- Elakkurichi
- Elakkurichi Location in Tamil Nadu, India Elakkurichi Elakkurichi (India)
- Coordinates: 10°57′36″N 79°09′47″E﻿ / ﻿10.960°N 79.163°E
- Country: India
- State: Tamil Nadu
- District: Ariyalur

Languages
- • Official: Tamil
- Time zone: UTC+5:30 (IST)
- Postal code: 621715
- Vehicle registration: TN-61
- Near District THANJAVUR: Ariyalur

= Elakurichi =

Elakkurichi is a small village in Ariyalur district, Tamil Nadu, South India, and a Catholic pilgrimage center dedicated to Virgin Mary. It is 20 km from Thanjavur. The ancient church was built by the famous Catholic Missionary Constanzo Beschi popularly known as ‘Veeramamunivar’ in the year 1711.

Elakkurichi previously called Tirukkavalur is located near Ariyalur. Elakkurichi is 25 km from ariyalur. Elakkurichi holds a famous Catholic shrine called Adaikkalamadha shrine. Veeramamunivar had constructed the Aadaikalamatha Church in Elakkurichi. Every year the Elakurichi Adaikkalamadha shrine car festival is famous. Christians come together to celebrate the festival every year in April.

During this festival pilgrims gather to pray to Mother Mary popularly known as Adaikkalamadha from throughout Tamil Nadu, especially pilgrims come by bullock carts from nearby parishes such as Varadarajan Pet, Tennur, Keelaneduvai and Koovathur.

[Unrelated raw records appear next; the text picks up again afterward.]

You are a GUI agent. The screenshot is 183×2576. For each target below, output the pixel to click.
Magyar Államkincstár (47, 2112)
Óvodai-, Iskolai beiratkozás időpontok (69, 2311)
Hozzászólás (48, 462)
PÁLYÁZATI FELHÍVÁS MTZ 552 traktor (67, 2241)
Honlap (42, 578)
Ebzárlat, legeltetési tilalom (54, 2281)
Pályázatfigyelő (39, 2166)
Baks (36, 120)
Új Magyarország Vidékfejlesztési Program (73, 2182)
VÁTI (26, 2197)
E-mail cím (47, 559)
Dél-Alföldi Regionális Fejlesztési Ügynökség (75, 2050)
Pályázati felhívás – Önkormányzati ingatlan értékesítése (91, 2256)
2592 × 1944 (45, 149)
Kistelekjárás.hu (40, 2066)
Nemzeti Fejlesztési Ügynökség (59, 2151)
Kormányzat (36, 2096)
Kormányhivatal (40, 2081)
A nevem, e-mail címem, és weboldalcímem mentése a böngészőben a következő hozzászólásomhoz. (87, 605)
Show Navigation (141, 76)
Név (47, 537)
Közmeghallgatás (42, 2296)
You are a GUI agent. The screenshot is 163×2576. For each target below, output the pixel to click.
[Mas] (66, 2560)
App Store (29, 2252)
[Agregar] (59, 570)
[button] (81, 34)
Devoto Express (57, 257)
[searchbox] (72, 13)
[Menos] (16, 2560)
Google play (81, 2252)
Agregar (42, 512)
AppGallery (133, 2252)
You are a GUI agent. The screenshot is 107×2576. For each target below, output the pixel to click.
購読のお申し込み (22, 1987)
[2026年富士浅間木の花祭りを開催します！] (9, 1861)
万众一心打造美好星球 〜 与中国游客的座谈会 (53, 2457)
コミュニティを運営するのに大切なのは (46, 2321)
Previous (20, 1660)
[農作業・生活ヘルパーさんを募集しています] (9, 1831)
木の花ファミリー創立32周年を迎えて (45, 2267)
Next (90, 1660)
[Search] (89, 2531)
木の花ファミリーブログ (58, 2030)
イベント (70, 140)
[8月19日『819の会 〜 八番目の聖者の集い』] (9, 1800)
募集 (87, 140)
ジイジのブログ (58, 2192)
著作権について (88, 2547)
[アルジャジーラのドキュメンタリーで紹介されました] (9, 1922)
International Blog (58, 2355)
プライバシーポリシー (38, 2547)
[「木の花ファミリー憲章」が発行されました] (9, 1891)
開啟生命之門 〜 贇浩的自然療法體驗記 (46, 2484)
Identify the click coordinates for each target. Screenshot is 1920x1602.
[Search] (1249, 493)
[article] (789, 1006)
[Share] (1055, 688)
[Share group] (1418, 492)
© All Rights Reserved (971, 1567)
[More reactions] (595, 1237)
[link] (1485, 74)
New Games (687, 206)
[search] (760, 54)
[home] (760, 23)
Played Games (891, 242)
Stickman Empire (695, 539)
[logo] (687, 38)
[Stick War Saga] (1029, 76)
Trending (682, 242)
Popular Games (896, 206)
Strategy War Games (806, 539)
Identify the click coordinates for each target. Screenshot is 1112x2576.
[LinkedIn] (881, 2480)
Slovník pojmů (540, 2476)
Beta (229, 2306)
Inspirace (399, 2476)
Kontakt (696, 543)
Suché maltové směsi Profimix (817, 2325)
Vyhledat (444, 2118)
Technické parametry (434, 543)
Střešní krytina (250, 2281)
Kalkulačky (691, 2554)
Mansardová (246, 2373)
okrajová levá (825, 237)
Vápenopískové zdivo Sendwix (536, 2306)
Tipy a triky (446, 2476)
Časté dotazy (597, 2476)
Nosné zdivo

The Village is located in the River bank of Kollidam, the main occupation of the people of Elakurichy is Agriculture. The major crops grown here are rice and sugarcane. Thanjavur and Ariyalur are the nearest cities from this village. The greenery of the paddy fields and flowing River Kollidam are the beauty of this Village.